Exercise goal >> Transcribe the rows below exactly as they appear, line for line, with no changes.

Provided data >>

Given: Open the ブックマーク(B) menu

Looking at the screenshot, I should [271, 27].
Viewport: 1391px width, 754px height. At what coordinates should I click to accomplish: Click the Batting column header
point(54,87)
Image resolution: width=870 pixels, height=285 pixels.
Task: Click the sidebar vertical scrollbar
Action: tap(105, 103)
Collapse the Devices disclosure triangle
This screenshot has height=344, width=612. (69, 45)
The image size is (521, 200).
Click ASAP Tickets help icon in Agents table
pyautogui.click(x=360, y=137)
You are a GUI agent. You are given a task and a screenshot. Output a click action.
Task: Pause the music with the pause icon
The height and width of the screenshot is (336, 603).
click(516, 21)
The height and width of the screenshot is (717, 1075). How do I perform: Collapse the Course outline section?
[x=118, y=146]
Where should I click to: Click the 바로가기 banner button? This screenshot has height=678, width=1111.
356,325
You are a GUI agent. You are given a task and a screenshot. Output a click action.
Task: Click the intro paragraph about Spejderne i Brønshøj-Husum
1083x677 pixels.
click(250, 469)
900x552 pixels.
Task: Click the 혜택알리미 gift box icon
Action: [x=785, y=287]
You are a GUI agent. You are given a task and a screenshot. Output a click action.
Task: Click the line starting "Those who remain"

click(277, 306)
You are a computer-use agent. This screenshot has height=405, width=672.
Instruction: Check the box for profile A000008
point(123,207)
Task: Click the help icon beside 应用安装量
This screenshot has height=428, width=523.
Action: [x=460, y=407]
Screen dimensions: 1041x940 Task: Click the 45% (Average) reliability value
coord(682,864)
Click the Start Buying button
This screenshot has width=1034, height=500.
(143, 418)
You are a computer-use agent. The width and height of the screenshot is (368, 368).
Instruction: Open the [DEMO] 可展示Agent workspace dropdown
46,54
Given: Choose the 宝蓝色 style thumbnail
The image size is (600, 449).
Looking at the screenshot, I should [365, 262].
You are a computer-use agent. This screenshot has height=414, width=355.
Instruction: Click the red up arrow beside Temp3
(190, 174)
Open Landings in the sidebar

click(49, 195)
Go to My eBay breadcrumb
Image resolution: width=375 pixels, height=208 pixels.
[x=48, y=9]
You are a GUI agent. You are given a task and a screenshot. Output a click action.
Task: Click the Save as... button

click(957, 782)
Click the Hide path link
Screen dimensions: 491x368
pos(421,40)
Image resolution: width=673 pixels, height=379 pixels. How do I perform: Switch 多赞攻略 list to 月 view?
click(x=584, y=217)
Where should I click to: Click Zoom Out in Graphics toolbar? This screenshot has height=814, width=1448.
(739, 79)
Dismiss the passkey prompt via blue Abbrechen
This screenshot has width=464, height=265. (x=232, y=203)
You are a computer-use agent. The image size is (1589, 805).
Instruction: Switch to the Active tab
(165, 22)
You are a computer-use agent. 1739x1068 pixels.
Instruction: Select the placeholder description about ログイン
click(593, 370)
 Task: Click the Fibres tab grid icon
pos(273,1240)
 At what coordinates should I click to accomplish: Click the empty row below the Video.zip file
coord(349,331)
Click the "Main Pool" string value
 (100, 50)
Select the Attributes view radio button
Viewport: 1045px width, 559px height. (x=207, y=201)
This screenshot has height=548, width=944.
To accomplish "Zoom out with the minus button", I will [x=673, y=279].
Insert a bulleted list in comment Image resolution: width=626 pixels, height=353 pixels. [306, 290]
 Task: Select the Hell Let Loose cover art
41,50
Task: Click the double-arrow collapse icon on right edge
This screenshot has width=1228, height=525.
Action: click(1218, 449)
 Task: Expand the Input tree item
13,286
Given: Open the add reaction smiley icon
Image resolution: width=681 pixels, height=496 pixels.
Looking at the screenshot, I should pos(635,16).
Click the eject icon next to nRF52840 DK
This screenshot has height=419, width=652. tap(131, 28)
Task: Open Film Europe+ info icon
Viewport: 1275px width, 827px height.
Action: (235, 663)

Finished answer >>
Given: Open the ブックマーク(B) menu

Looking at the screenshot, I should [271, 27].
Viewport: 1391px width, 754px height. At what coordinates should I click to accomplish: Click the Batting column header
point(54,87)
Image resolution: width=870 pixels, height=285 pixels.
Task: Click the sidebar vertical scrollbar
Action: tap(105, 103)
Collapse the Devices disclosure triangle
This screenshot has height=344, width=612. (69, 45)
The image size is (521, 200).
Click ASAP Tickets help icon in Agents table
pyautogui.click(x=360, y=137)
You are a GUI agent. You are given a task and a screenshot. Output a click action.
Task: Pause the music with the pause icon
The height and width of the screenshot is (336, 603).
click(516, 21)
The height and width of the screenshot is (717, 1075). How do I perform: Collapse the Course outline section?
[x=118, y=146]
Where should I click to: Click the 바로가기 banner button? This screenshot has height=678, width=1111.
356,325
You are a GUI agent. You are given a task and a screenshot. Output a click action.
Task: Click the intro paragraph about Spejderne i Brønshøj-Husum
1083x677 pixels.
click(250, 469)
900x552 pixels.
Task: Click the 혜택알리미 gift box icon
Action: [x=785, y=287]
You are a GUI agent. You are given a task and a screenshot. Output a click action.
Task: Click the line starting "Those who remain"

click(277, 306)
You are a computer-use agent. This screenshot has height=405, width=672.
Instruction: Check the box for profile A000008
point(123,207)
Task: Click the help icon beside 应用安装量
This screenshot has height=428, width=523.
Action: [x=460, y=407]
Screen dimensions: 1041x940 Task: Click the 45% (Average) reliability value
coord(682,864)
Click the Start Buying button
This screenshot has width=1034, height=500.
(143, 418)
You are a computer-use agent. The width and height of the screenshot is (368, 368).
Instruction: Open the [DEMO] 可展示Agent workspace dropdown
46,54
Given: Choose the 宝蓝色 style thumbnail
The image size is (600, 449).
Looking at the screenshot, I should [365, 262].
You are a computer-use agent. This screenshot has height=414, width=355.
Instruction: Click the red up arrow beside Temp3
(190, 174)
Open Landings in the sidebar

click(49, 195)
Go to My eBay breadcrumb
Image resolution: width=375 pixels, height=208 pixels.
[x=48, y=9]
You are a GUI agent. You are given a task and a screenshot. Output a click action.
Task: Click the Save as... button

click(957, 782)
Click the Hide path link
Screen dimensions: 491x368
pos(421,40)
Image resolution: width=673 pixels, height=379 pixels. How do I perform: Switch 多赞攻略 list to 月 view?
click(x=584, y=217)
Where should I click to: Click Zoom Out in Graphics toolbar? This screenshot has height=814, width=1448.
(739, 79)
Dismiss the passkey prompt via blue Abbrechen
This screenshot has width=464, height=265. (x=232, y=203)
You are a computer-use agent. The image size is (1589, 805).
Instruction: Switch to the Active tab
(165, 22)
You are a computer-use agent. 1739x1068 pixels.
Instruction: Select the placeholder description about ログイン
click(593, 370)
 Task: Click the Fibres tab grid icon
pos(273,1240)
 At what coordinates should I click to accomplish: Click the empty row below the Video.zip file
coord(349,331)
Click the "Main Pool" string value
 (100, 50)
Select the Attributes view radio button
Viewport: 1045px width, 559px height. (x=207, y=201)
This screenshot has height=548, width=944.
To accomplish "Zoom out with the minus button", I will [x=673, y=279].
Insert a bulleted list in comment Image resolution: width=626 pixels, height=353 pixels. [306, 290]
 Task: Select the Hell Let Loose cover art
41,50
Task: Click the double-arrow collapse icon on right edge
This screenshot has width=1228, height=525.
Action: click(1218, 449)
 Task: Expand the Input tree item
13,286
Given: Open the add reaction smiley icon
Image resolution: width=681 pixels, height=496 pixels.
Looking at the screenshot, I should pos(635,16).
Click the eject icon next to nRF52840 DK
This screenshot has height=419, width=652. tap(131, 28)
Task: Open Film Europe+ info icon
Viewport: 1275px width, 827px height.
Action: (235, 663)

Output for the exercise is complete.